- Theatrical release poster
- Directed by: Craig Brewer
- Written by: Craig Brewer
- Produced by: Stephanie Allain; John Singleton;
- Starring: Terrence Howard; Anthony Anderson; Taryn Manning; Taraji P. Henson; Paula Jai Parker; Elise Neal; DJ Qualls; Ludacris;
- Cinematography: Amy Vincent
- Edited by: Billy Fox
- Music by: Scott Bomar
- Production companies: Paramount Classics MTV Films New Deal Entertainment
- Distributed by: Paramount Pictures
- Release date: July 22, 2005;
- Running time: 116 minutes
- Country: United States
- Language: English
- Budget: $2.8 million
- Box office: $23.5 million

= Hustle & Flow =

2005 film directed by Craig Brewer

Hustle & Flow is a 2005 American drama film written and directed by Craig Brewer. The film stars Terrence Howard as a Memphis hustler and pimp who dreams of becoming a rapper. The ensemble cast includes Anthony Anderson, Taryn Manning, Taraji P. Henson, Paula Jai Parker, Elise Neal, DJ Qualls and Ludacris. Produced by John Singleton and Stephanie Allain, the film tells the story of one man's struggle to turn his life around through music.

Hustle & Flow was released on July 22, 2005, by Paramount Classics and MTV Films, and received positive reviews from critics, who praised the performances—particularly those of Howard and Henson—as well as Brewer's direction and the film's soundtrack. The film emerged as a commercial success at the box-office, grossing $23.5 million against a production budget of $2.8 million.

Hustle & Flow garnered several accolades, including two nominations at the 78th Academy Awards: Best Actor (Howard) and Best Original Song for Three 6 Mafia's song "It's Hard out Here for a Pimp", winning the latter, thus becoming the second hip-hop song to win an Academy Award, following Eminem's "Lose Yourself" from 8 Mile (2002).

==Plot==
DJay, a pimp and drug dealer in Memphis, Tennessee, is dissatisfied with his life but feels powerless to change it. After reconnecting with his old friend Key, a sound technician, DJay is inspired to try his hand at hip hop music. Backed by Key and Shelby, a sound mixer, DJay begins creating songs that reflect his frustrations with life in the ghetto. Despite his lack of experience, DJay proves to be a talented lyricist and rapper. The group quickly records several promising songs, including "Whoop That Trick" and "It's Hard out Here for a Pimp".

However, the road to success is fraught with setbacks. DJay hustles to secure the necessary equipment and recording time, even going so far as to offer Nola, his top prostitute, to a microphone salesman in exchange for gear.

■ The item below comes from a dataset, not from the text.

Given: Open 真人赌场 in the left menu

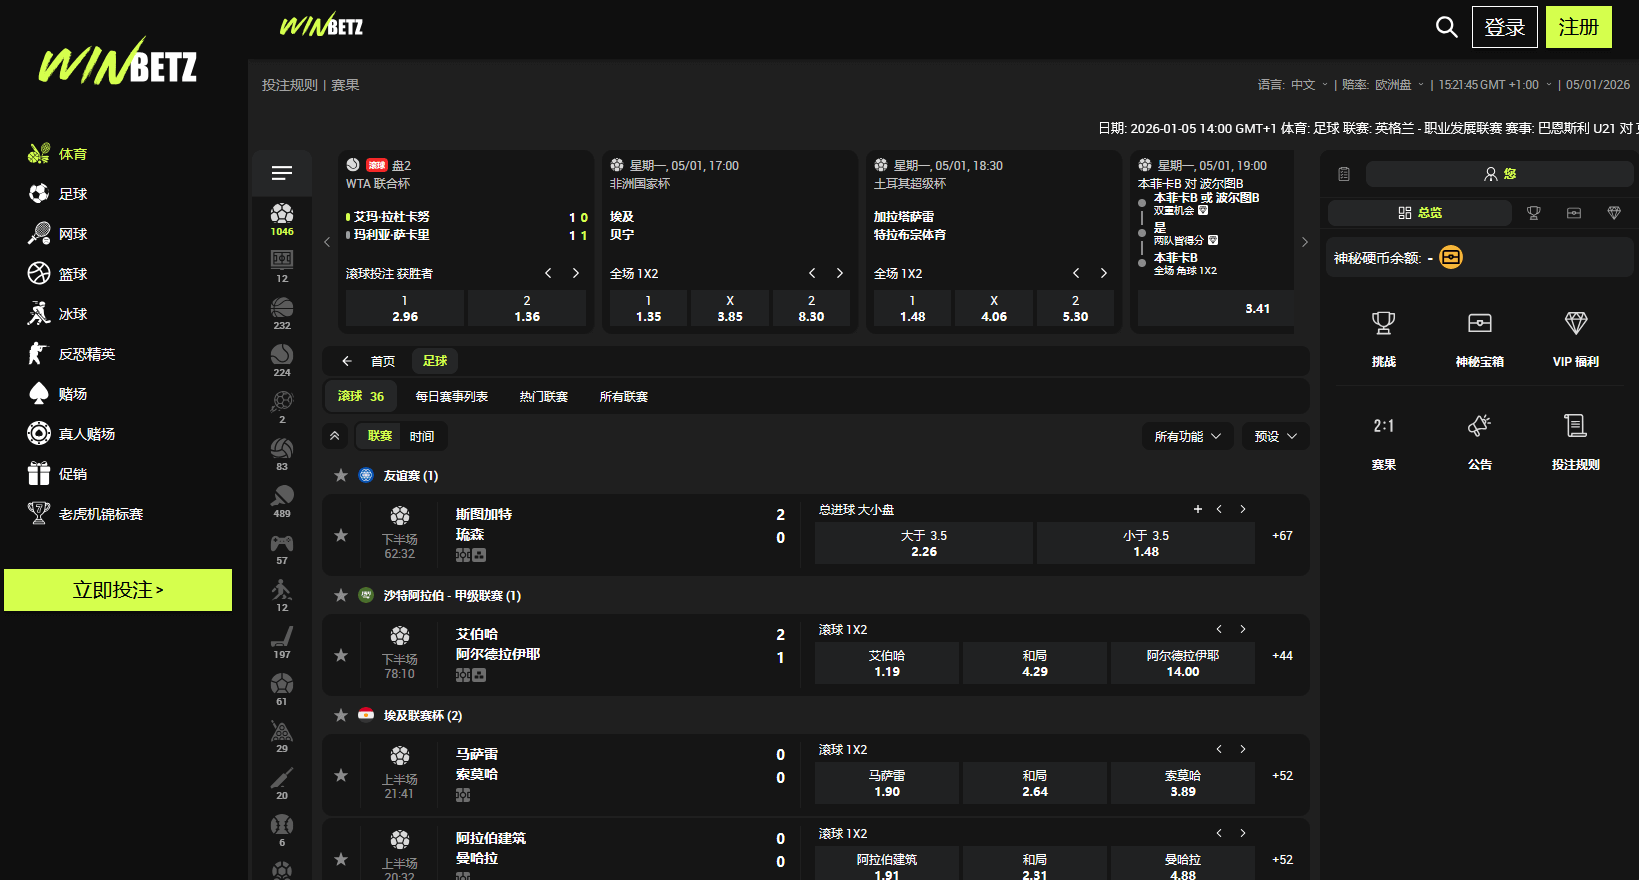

Nola is embittered and yells at DJay for how he treats her; embarrassed, he agrees to let her play a bigger role in his plans. Meanwhile, Key's marriage suffers under the strain of the project, and DJay expels Lexus, one of his other prostitutes, and her infant son after she mocks his ambitions. Shug, DJay's former top girl who is now pregnant and in need of money, starts providing hooks for his songs, and a romantic connection develops between her and DJay.

DJay learns that Skinny Black, a popular Memphis gangsta rapper he credits as his main influence, will be attending a local Fourth of July party. DJay attends the event under the pretext of providing marijuana so he can give Skinny his demo tape. Initially dismissive, Skinny finally takes the demo after DJay plays to his ego. However, before DJay leaves, he discovers that a drunken Skinny trashed the demo. Enraged, DJay confronts Skinny, who insults him. DJay snaps and beats Skinny nearly to death before attempting to revive him. When one of Skinny's associates confronts him, DJay seizes Skinny's gun and shoots the man in the arm before fleeing.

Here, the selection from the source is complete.